§ **Brief**:
Your answer must be a word-for-word copy of the data.
*** Opening of Available data ***
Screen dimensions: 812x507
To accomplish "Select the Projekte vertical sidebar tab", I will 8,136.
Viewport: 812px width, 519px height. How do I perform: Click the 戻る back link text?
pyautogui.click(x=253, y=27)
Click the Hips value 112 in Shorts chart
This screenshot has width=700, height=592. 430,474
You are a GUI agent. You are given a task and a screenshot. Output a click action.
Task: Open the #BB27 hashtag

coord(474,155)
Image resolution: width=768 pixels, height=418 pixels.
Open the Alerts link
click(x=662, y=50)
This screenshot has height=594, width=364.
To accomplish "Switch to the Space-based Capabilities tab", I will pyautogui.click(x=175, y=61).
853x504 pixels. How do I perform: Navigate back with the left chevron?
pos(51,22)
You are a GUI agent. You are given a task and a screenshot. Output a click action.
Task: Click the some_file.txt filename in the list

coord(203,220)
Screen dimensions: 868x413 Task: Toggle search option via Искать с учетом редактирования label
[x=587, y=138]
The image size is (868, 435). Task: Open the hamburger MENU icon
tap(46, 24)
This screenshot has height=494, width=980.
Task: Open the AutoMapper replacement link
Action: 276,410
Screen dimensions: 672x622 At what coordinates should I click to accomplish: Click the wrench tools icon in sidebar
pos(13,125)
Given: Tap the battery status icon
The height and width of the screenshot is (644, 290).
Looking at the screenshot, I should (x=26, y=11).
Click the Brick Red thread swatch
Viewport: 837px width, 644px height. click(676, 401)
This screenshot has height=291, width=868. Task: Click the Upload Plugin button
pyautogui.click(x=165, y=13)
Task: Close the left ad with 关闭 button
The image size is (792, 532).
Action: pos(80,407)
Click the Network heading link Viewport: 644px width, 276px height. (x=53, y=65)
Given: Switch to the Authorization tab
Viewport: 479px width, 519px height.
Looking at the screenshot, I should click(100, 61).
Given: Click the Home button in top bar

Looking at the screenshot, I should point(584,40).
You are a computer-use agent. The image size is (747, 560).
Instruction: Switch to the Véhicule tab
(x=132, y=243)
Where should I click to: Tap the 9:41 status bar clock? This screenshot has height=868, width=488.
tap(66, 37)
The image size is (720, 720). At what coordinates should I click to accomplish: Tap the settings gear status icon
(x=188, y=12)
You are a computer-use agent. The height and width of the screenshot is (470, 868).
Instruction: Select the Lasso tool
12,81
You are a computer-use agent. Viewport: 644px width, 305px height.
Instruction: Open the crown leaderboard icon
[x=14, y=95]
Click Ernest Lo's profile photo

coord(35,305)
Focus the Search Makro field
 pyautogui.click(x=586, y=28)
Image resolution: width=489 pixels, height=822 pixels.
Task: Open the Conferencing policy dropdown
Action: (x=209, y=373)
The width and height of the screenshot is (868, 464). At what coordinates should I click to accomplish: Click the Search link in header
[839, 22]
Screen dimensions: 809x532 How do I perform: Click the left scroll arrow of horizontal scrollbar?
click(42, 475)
*** Close of Available data ***
§ **Task output**:
Screen dimensions: 812x507
To accomplish "Select the Projekte vertical sidebar tab", I will 8,136.
Viewport: 812px width, 519px height. How do I perform: Click the 戻る back link text?
pyautogui.click(x=253, y=27)
Click the Hips value 112 in Shorts chart
This screenshot has width=700, height=592. 430,474
You are a GUI agent. You are given a task and a screenshot. Output a click action.
Task: Open the #BB27 hashtag

coord(474,155)
Image resolution: width=768 pixels, height=418 pixels.
Open the Alerts link
click(x=662, y=50)
This screenshot has height=594, width=364.
To accomplish "Switch to the Space-based Capabilities tab", I will pyautogui.click(x=175, y=61).
853x504 pixels. How do I perform: Navigate back with the left chevron?
pos(51,22)
You are a GUI agent. You are given a task and a screenshot. Output a click action.
Task: Click the some_file.txt filename in the list

coord(203,220)
Screen dimensions: 868x413 Task: Toggle search option via Искать с учетом редактирования label
[x=587, y=138]
The image size is (868, 435). Task: Open the hamburger MENU icon
tap(46, 24)
This screenshot has height=494, width=980.
Task: Open the AutoMapper replacement link
Action: 276,410
Screen dimensions: 672x622 At what coordinates should I click to accomplish: Click the wrench tools icon in sidebar
pos(13,125)
Given: Tap the battery status icon
The height and width of the screenshot is (644, 290).
Looking at the screenshot, I should (x=26, y=11).
Click the Brick Red thread swatch
Viewport: 837px width, 644px height. click(676, 401)
This screenshot has height=291, width=868. Task: Click the Upload Plugin button
pyautogui.click(x=165, y=13)
Task: Close the left ad with 关闭 button
The image size is (792, 532).
Action: pos(80,407)
Click the Network heading link Viewport: 644px width, 276px height. (x=53, y=65)
Given: Switch to the Authorization tab
Viewport: 479px width, 519px height.
Looking at the screenshot, I should click(100, 61).
Given: Click the Home button in top bar

Looking at the screenshot, I should point(584,40).
You are a computer-use agent. The image size is (747, 560).
Instruction: Switch to the Véhicule tab
(x=132, y=243)
Where should I click to: Tap the 9:41 status bar clock? This screenshot has height=868, width=488.
tap(66, 37)
The image size is (720, 720). At what coordinates should I click to accomplish: Tap the settings gear status icon
(x=188, y=12)
You are a computer-use agent. The height and width of the screenshot is (470, 868).
Instruction: Select the Lasso tool
12,81
You are a computer-use agent. Viewport: 644px width, 305px height.
Instruction: Open the crown leaderboard icon
[x=14, y=95]
Click Ernest Lo's profile photo

coord(35,305)
Focus the Search Makro field
 pyautogui.click(x=586, y=28)
Image resolution: width=489 pixels, height=822 pixels.
Task: Open the Conferencing policy dropdown
Action: (x=209, y=373)
The width and height of the screenshot is (868, 464). At what coordinates should I click to accomplish: Click the Search link in header
[839, 22]
Screen dimensions: 809x532 How do I perform: Click the left scroll arrow of horizontal scrollbar?
click(42, 475)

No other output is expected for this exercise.